## TO DO
Transcribe, without alteration, the line that includes "The height and width of the screenshot is (256, 370)." and each line after it until the records end, omitting all that precede it.
* * *
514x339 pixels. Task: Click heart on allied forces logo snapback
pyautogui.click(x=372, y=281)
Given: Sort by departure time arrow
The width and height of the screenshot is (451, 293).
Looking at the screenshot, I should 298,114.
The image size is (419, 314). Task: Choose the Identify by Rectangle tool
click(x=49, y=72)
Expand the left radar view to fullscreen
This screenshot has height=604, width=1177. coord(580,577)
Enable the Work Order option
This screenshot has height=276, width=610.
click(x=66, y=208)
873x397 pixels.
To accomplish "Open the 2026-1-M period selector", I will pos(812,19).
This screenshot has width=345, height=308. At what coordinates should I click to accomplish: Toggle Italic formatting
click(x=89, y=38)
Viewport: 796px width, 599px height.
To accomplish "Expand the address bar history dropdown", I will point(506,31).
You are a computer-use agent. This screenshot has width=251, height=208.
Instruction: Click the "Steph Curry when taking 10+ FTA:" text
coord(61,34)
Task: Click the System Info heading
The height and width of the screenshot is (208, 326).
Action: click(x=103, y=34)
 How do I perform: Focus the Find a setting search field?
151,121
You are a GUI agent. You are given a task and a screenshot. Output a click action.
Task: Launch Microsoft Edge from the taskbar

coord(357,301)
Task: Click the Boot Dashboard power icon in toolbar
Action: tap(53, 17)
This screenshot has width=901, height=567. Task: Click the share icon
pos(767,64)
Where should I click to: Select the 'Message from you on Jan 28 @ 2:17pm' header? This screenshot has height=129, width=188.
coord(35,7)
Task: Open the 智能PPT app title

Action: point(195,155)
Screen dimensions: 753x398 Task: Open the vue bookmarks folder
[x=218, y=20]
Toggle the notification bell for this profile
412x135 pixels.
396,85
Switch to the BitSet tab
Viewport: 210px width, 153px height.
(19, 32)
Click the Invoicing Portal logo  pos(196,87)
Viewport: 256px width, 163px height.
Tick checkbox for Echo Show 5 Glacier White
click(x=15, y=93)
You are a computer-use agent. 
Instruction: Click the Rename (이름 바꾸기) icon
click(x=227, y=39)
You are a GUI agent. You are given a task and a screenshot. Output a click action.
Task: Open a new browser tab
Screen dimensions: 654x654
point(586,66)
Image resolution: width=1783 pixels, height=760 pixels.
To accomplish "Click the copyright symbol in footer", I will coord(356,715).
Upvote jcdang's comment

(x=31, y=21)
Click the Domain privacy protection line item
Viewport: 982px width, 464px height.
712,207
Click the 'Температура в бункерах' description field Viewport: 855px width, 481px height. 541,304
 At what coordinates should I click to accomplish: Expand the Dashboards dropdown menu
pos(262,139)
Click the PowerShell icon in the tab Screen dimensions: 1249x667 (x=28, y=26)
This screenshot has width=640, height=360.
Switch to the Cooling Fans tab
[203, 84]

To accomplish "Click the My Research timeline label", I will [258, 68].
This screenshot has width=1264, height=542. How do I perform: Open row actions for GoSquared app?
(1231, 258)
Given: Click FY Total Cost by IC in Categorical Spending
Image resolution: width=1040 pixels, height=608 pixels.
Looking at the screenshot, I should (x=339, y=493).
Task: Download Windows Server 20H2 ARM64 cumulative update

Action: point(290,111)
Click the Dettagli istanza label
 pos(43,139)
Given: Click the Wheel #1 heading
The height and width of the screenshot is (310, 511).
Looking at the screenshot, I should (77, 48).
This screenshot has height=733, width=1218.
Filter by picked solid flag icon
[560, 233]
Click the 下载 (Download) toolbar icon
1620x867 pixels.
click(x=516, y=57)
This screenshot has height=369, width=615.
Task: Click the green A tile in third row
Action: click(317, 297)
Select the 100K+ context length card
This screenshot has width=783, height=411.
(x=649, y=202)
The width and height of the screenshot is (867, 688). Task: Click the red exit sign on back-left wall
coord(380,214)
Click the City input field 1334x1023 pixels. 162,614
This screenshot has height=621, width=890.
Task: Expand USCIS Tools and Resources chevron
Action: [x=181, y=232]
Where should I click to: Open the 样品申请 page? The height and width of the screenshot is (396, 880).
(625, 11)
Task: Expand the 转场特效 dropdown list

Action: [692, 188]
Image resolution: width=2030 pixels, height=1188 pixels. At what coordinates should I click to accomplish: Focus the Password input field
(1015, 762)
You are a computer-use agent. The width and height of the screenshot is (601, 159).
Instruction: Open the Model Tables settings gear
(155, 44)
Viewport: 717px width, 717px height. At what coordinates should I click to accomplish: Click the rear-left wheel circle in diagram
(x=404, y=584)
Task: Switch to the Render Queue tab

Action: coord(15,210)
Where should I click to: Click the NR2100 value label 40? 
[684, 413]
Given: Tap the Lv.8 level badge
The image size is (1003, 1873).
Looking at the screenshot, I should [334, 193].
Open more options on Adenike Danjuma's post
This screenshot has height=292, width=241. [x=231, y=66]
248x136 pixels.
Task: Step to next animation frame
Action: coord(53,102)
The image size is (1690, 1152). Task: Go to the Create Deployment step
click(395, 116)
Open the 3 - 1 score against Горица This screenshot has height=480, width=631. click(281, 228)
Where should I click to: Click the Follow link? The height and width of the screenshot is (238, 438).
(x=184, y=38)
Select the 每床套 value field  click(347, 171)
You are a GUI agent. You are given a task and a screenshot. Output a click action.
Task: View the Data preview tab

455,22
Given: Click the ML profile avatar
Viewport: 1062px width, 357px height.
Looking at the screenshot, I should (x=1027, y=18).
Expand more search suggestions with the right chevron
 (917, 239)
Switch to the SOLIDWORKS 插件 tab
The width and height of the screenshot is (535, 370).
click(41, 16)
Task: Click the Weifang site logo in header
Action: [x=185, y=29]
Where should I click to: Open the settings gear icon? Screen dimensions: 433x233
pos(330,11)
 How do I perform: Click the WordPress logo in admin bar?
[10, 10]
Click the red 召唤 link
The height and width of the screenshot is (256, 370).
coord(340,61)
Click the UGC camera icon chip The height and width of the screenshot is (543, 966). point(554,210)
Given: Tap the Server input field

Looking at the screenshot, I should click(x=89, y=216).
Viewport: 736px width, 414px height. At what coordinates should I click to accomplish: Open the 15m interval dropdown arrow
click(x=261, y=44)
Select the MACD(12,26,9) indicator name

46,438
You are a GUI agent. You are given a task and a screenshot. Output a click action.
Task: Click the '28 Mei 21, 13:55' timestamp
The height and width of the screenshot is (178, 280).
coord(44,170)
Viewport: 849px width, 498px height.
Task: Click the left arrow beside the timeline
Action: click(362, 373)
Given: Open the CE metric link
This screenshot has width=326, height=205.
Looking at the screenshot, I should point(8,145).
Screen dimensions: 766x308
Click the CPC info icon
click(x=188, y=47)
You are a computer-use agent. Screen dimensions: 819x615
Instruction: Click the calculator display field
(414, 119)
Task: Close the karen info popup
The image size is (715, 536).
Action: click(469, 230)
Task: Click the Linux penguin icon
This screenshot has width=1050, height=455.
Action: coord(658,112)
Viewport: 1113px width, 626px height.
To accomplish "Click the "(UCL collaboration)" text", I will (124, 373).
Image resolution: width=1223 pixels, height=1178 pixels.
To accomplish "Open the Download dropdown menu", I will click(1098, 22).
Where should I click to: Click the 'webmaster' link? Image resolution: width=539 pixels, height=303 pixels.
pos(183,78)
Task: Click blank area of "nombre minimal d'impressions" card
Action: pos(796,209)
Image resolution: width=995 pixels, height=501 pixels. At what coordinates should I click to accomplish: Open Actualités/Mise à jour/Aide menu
* * *
## EXERCISE SOLUTION
The height and width of the screenshot is (256, 370).
coord(340,61)
Click the UGC camera icon chip The height and width of the screenshot is (543, 966). point(554,210)
Given: Tap the Server input field

Looking at the screenshot, I should click(x=89, y=216).
Viewport: 736px width, 414px height. At what coordinates should I click to accomplish: Open the 15m interval dropdown arrow
click(x=261, y=44)
Select the MACD(12,26,9) indicator name

46,438
You are a GUI agent. You are given a task and a screenshot. Output a click action.
Task: Click the '28 Mei 21, 13:55' timestamp
The height and width of the screenshot is (178, 280).
coord(44,170)
Viewport: 849px width, 498px height.
Task: Click the left arrow beside the timeline
Action: click(362, 373)
Given: Open the CE metric link
This screenshot has width=326, height=205.
Looking at the screenshot, I should point(8,145).
Screen dimensions: 766x308
Click the CPC info icon
click(x=188, y=47)
You are a computer-use agent. Screen dimensions: 819x615
Instruction: Click the calculator display field
(414, 119)
Task: Close the karen info popup
The image size is (715, 536).
Action: click(469, 230)
Task: Click the Linux penguin icon
This screenshot has width=1050, height=455.
Action: coord(658,112)
Viewport: 1113px width, 626px height.
To accomplish "Click the "(UCL collaboration)" text", I will (124, 373).
Image resolution: width=1223 pixels, height=1178 pixels.
To accomplish "Open the Download dropdown menu", I will click(1098, 22).
Where should I click to: Click the 'webmaster' link? Image resolution: width=539 pixels, height=303 pixels.
pos(183,78)
Task: Click blank area of "nombre minimal d'impressions" card
Action: pos(796,209)
Image resolution: width=995 pixels, height=501 pixels. At what coordinates should I click to accomplish: Open Actualités/Mise à jour/Aide menu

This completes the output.